• What is being asked: An exact copy of all the data is required.

[Pixel coordinate grounding data]
▬▬▬▬▬▬▬▬▬▬

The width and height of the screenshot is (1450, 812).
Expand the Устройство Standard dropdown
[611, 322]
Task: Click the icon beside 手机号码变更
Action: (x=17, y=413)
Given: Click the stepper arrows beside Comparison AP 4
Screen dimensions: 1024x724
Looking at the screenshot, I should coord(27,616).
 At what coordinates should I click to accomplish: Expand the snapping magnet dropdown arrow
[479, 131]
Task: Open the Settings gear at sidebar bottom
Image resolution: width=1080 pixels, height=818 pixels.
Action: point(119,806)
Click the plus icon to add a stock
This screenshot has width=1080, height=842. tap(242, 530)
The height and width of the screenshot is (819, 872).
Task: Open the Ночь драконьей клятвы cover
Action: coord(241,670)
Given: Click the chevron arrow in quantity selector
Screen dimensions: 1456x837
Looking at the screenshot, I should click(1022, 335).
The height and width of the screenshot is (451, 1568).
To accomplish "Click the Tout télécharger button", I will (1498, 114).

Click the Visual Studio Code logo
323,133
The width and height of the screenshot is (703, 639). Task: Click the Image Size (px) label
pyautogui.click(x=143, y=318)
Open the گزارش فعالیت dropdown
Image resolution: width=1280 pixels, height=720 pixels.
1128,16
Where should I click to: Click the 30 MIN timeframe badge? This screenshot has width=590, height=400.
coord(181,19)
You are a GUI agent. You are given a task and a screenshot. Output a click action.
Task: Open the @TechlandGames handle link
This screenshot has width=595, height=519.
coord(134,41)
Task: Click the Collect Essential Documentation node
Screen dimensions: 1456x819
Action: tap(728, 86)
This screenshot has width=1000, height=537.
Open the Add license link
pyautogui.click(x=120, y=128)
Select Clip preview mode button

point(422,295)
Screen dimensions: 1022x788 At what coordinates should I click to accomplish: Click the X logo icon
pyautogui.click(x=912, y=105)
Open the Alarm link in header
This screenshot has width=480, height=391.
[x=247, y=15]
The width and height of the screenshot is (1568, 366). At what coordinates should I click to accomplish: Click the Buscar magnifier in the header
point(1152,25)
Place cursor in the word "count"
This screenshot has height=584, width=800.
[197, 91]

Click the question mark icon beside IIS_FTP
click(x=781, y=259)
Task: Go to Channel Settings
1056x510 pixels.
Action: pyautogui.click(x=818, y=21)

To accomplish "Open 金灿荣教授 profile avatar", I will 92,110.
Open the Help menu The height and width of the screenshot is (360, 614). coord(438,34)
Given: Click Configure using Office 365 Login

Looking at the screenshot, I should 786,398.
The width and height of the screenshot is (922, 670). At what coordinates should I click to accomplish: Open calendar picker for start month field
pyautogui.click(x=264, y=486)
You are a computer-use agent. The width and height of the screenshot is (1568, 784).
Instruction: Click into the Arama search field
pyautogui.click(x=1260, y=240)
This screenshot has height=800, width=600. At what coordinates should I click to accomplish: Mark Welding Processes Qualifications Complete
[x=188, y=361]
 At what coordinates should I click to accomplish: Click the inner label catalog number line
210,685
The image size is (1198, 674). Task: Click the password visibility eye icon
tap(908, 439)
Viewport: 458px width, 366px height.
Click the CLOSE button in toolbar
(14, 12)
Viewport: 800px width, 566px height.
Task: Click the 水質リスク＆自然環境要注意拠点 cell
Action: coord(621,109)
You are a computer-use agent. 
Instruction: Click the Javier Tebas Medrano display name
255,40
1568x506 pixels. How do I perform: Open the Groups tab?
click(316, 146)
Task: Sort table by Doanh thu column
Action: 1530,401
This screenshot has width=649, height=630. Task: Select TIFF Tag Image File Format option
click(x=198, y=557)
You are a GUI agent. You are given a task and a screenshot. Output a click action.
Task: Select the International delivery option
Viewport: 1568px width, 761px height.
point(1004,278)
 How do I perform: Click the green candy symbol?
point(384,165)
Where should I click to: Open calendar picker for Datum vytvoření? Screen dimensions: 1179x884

▬▬▬▬▬▬▬▬▬▬

• Answer space:
The width and height of the screenshot is (1450, 812).
Expand the Устройство Standard dropdown
[611, 322]
Task: Click the icon beside 手机号码变更
Action: (x=17, y=413)
Given: Click the stepper arrows beside Comparison AP 4
Screen dimensions: 1024x724
Looking at the screenshot, I should coord(27,616).
 At what coordinates should I click to accomplish: Expand the snapping magnet dropdown arrow
[479, 131]
Task: Open the Settings gear at sidebar bottom
Image resolution: width=1080 pixels, height=818 pixels.
Action: point(119,806)
Click the plus icon to add a stock
This screenshot has width=1080, height=842. tap(242, 530)
The height and width of the screenshot is (819, 872).
Task: Open the Ночь драконьей клятвы cover
Action: coord(241,670)
Given: Click the chevron arrow in quantity selector
Screen dimensions: 1456x837
Looking at the screenshot, I should click(1022, 335).
The height and width of the screenshot is (451, 1568).
To accomplish "Click the Tout télécharger button", I will (1498, 114).

Click the Visual Studio Code logo
323,133
The width and height of the screenshot is (703, 639). Task: Click the Image Size (px) label
pyautogui.click(x=143, y=318)
Open the گزارش فعالیت dropdown
Image resolution: width=1280 pixels, height=720 pixels.
1128,16
Where should I click to: Click the 30 MIN timeframe badge? This screenshot has width=590, height=400.
coord(181,19)
You are a GUI agent. You are given a task and a screenshot. Output a click action.
Task: Open the @TechlandGames handle link
This screenshot has width=595, height=519.
coord(134,41)
Task: Click the Collect Essential Documentation node
Screen dimensions: 1456x819
Action: tap(728, 86)
This screenshot has width=1000, height=537.
Open the Add license link
pyautogui.click(x=120, y=128)
Select Clip preview mode button

point(422,295)
Screen dimensions: 1022x788 At what coordinates should I click to accomplish: Click the X logo icon
pyautogui.click(x=912, y=105)
Open the Alarm link in header
This screenshot has width=480, height=391.
[x=247, y=15]
The width and height of the screenshot is (1568, 366). At what coordinates should I click to accomplish: Click the Buscar magnifier in the header
point(1152,25)
Place cursor in the word "count"
This screenshot has height=584, width=800.
[197, 91]

Click the question mark icon beside IIS_FTP
click(x=781, y=259)
Task: Go to Channel Settings
1056x510 pixels.
Action: pyautogui.click(x=818, y=21)

To accomplish "Open 金灿荣教授 profile avatar", I will 92,110.
Open the Help menu The height and width of the screenshot is (360, 614). coord(438,34)
Given: Click Configure using Office 365 Login

Looking at the screenshot, I should 786,398.
The width and height of the screenshot is (922, 670). At what coordinates should I click to accomplish: Open calendar picker for start month field
pyautogui.click(x=264, y=486)
You are a computer-use agent. The width and height of the screenshot is (1568, 784).
Instruction: Click into the Arama search field
pyautogui.click(x=1260, y=240)
This screenshot has height=800, width=600. At what coordinates should I click to accomplish: Mark Welding Processes Qualifications Complete
[x=188, y=361]
 At what coordinates should I click to accomplish: Click the inner label catalog number line
210,685
The image size is (1198, 674). Task: Click the password visibility eye icon
tap(908, 439)
Viewport: 458px width, 366px height.
Click the CLOSE button in toolbar
(14, 12)
Viewport: 800px width, 566px height.
Task: Click the 水質リスク＆自然環境要注意拠点 cell
Action: coord(621,109)
You are a computer-use agent. 
Instruction: Click the Javier Tebas Medrano display name
255,40
1568x506 pixels. How do I perform: Open the Groups tab?
click(316, 146)
Task: Sort table by Doanh thu column
Action: 1530,401
This screenshot has width=649, height=630. Task: Select TIFF Tag Image File Format option
click(x=198, y=557)
You are a GUI agent. You are given a task and a screenshot. Output a click action.
Task: Select the International delivery option
Viewport: 1568px width, 761px height.
point(1004,278)
 How do I perform: Click the green candy symbol?
point(384,165)
Where should I click to: Open calendar picker for Datum vytvoření? Screen dimensions: 1179x884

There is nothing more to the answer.